Some background on my requirements:
- I’m looking at these higher-tier CPUs despite probably 80% of my usage being pretty undemanding web browsing and word processing. However, a lot of the software I use regularly is compiled from source and I do devops-type stuff as a hobby, so I’m looking to improve compile times, run multiple virtual machines, run fuzzing campaigns and improve the viability of playing with computationally-intensive experiments.
- Power (and, given the above, idle and near-idle power in particular) is a key concern for me. I live in a locale that gets pretty warm during the summer, and I’m a little scared of going back to something like the Phenom II X6 which just made my living space unbearably hot.
- I don’t really care about video game performance, so that’s not a reason for me to rule out the 285k or for 3D VCache to be an appealing trade-off. Further, I don’t use Windows, so I’m not bothered by whatever performance issues the 285k has over there at the moment.

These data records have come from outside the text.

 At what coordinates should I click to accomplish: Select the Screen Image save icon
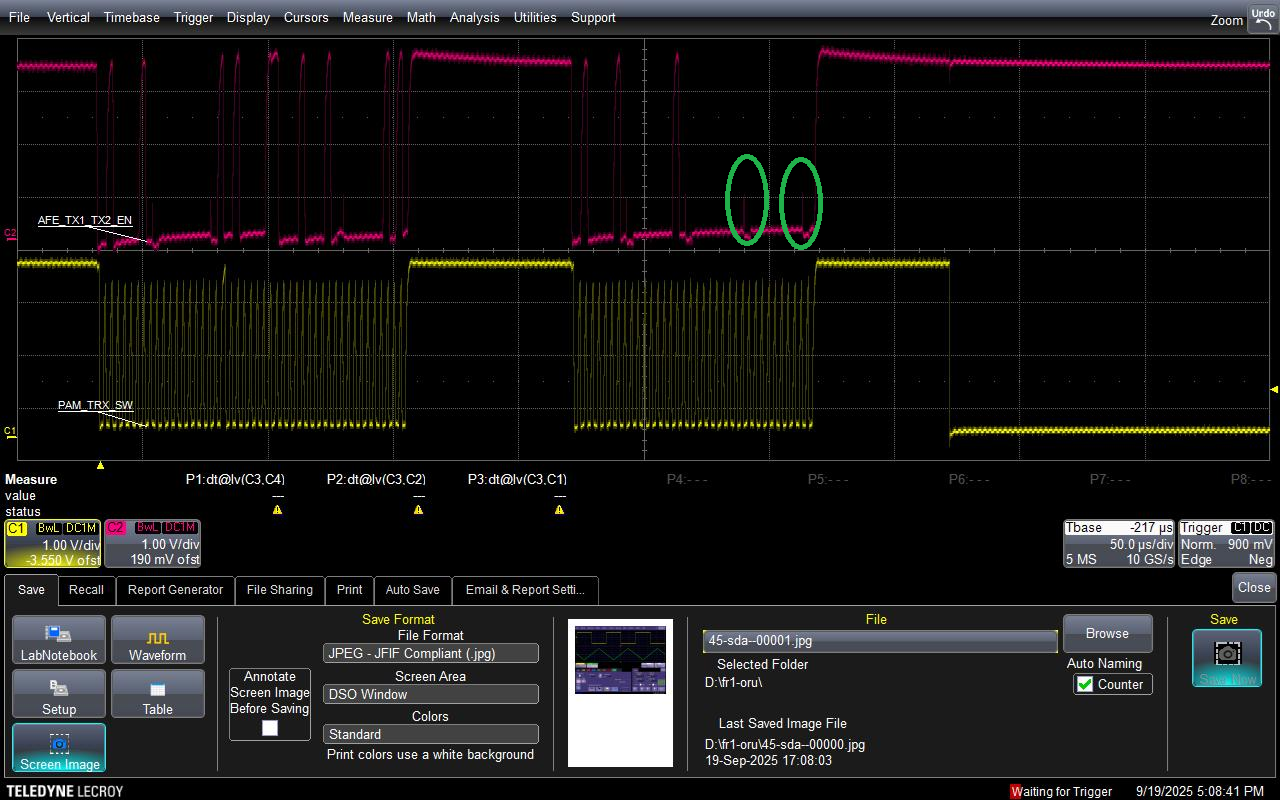point(59,748)
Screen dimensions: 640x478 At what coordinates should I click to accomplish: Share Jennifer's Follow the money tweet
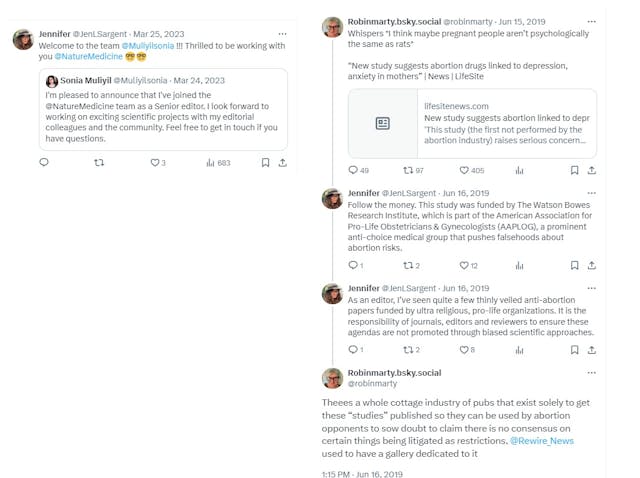(x=591, y=266)
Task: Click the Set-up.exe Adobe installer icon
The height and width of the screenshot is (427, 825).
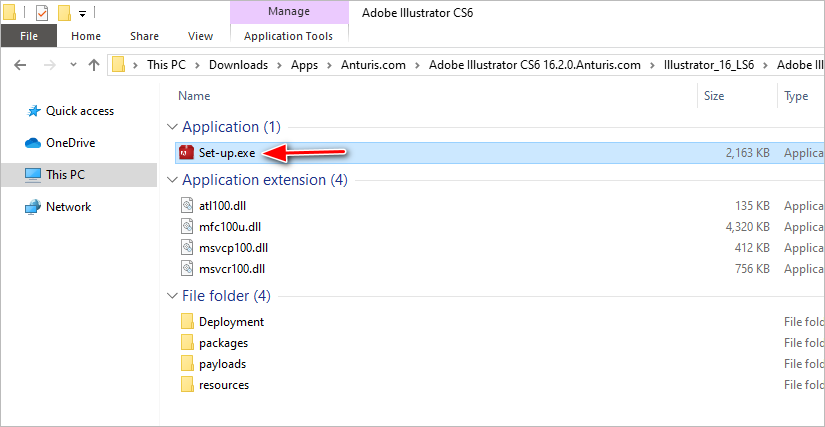Action: [186, 152]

- I’m also not bothered by Intel’s refusal to commit to LGA 1851. If it’s another twelve years before my next CPU upgrade, AM5 won’t provide a better upgrade path.

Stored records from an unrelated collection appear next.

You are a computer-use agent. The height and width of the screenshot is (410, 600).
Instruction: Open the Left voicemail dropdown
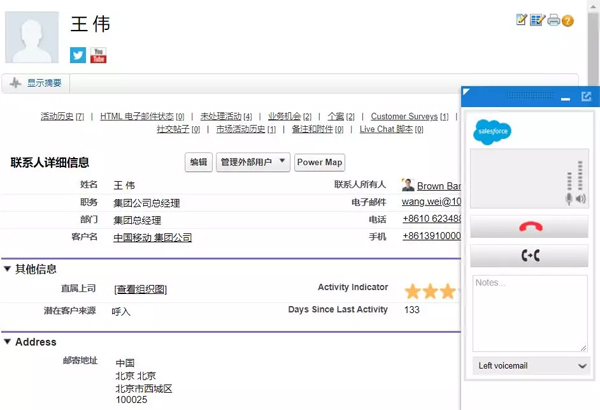pyautogui.click(x=530, y=366)
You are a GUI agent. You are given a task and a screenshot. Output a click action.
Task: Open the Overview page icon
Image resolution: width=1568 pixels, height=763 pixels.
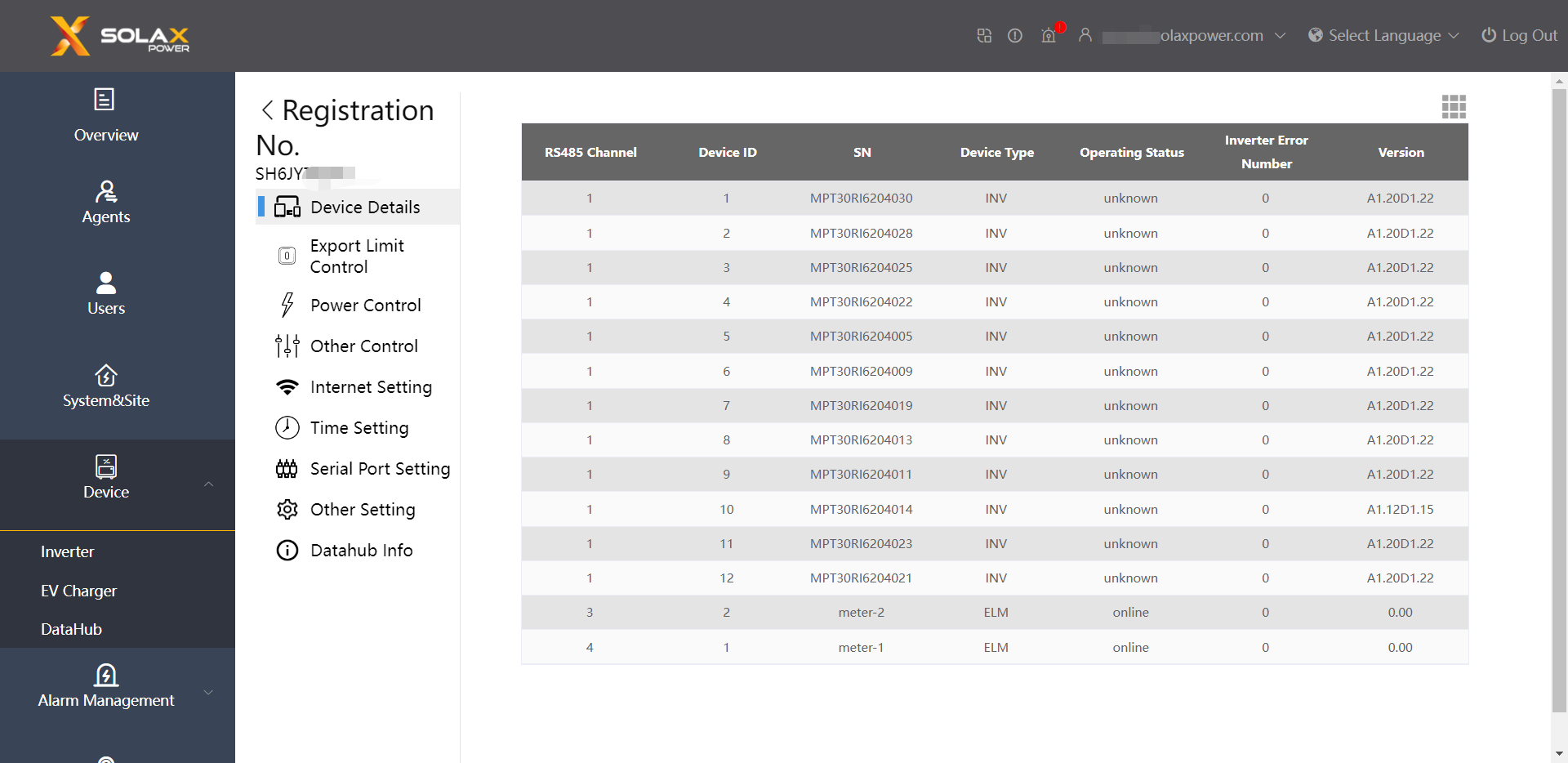click(x=105, y=100)
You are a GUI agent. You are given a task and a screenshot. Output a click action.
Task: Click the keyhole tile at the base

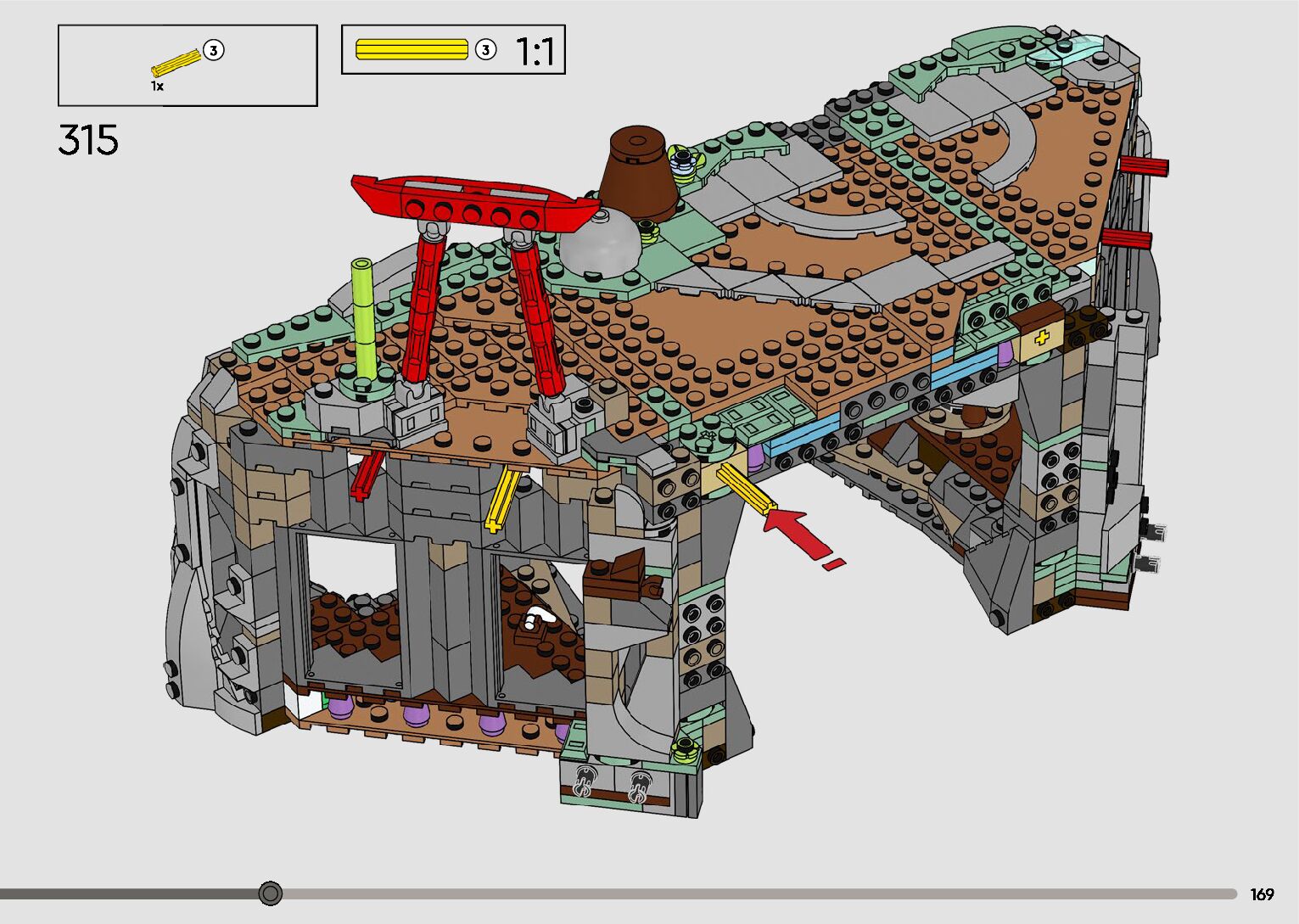point(584,781)
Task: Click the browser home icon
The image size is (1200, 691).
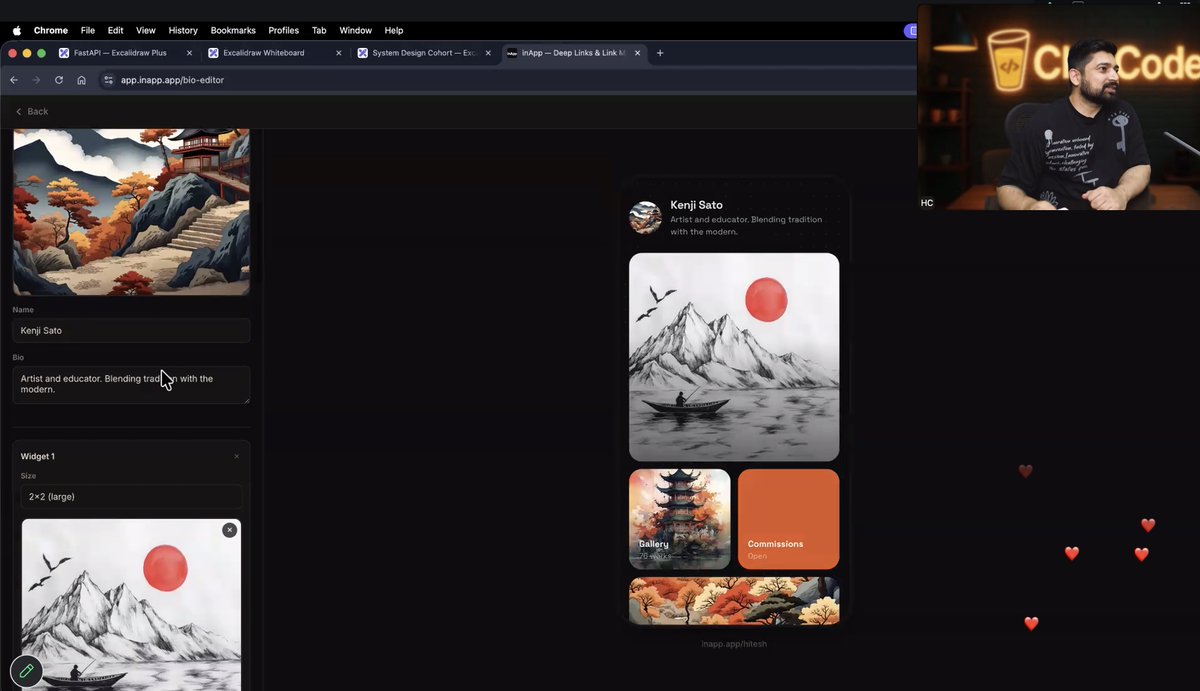Action: pos(82,80)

Here’s where I’m at trying to evaluate the two:
9950X pro | 9950X con | 285k pro | 285k con |
---|---|---|---|
slight edge in geomean productivity benchmark scores, but a mixed bag | |||
16 full-fat cores | only 8 P-cores | ||
2-SMT, 32 threads | no SMT, 24 threads | ||
only 16 cores | 24 cores | ||
full width AVX-512 – looks like fun to program with! | no AVX-512, E-core AVX double-pumped, AVX seems to cause throttling? | ||
AM5 supports ECC memory – probably good for the mdraid array | no ECC support on consumer chipsets, no workstation boards currently available | ||
AM5 seems very picky about memory configuration | seems comparatively less picky – simpler to get right and maybe simplifies future memory upgrades? | ||
XMP/EXPO makes idle power consumption worse? | |||
More efficient – default power cap at 200W | Less efficient – default power cap at 250W | ||
Worse idle power | Better idle power – at least 20W lower? | ||
Cheaper, by about $200 AUD |
This leaves me with several questions:
- I don’t know what to make of the 16 vs 8 P-cores, 32 vs 24 threads, 16 vs 24 cores comparisons.
- I like to leave my computer on overnight, in which case the 285k wouldn’t just be idle but should be in an S0ix state. Would this meaningfully improve the idle power edge?
- Is 20-30W lower idle power actually a meaningful difference in terms of heat output?
- Would it make sense to have a more conservative power limit for summer, or would the performance impact be severe enough to warrant looking at another processor?
- How do these chips compare power-wise when not idle or pegged, but when doing lighter, bursty tasks like web browsing?
- Are there any other power gotchas I should be aware of? For instance, I was surprised to learn that apparently Samsung NVMe drives have issues with ASPM.
I know this is a long post, but if you got this far, thanks! I look forward to hearing about your experiences or any advice you have to offer.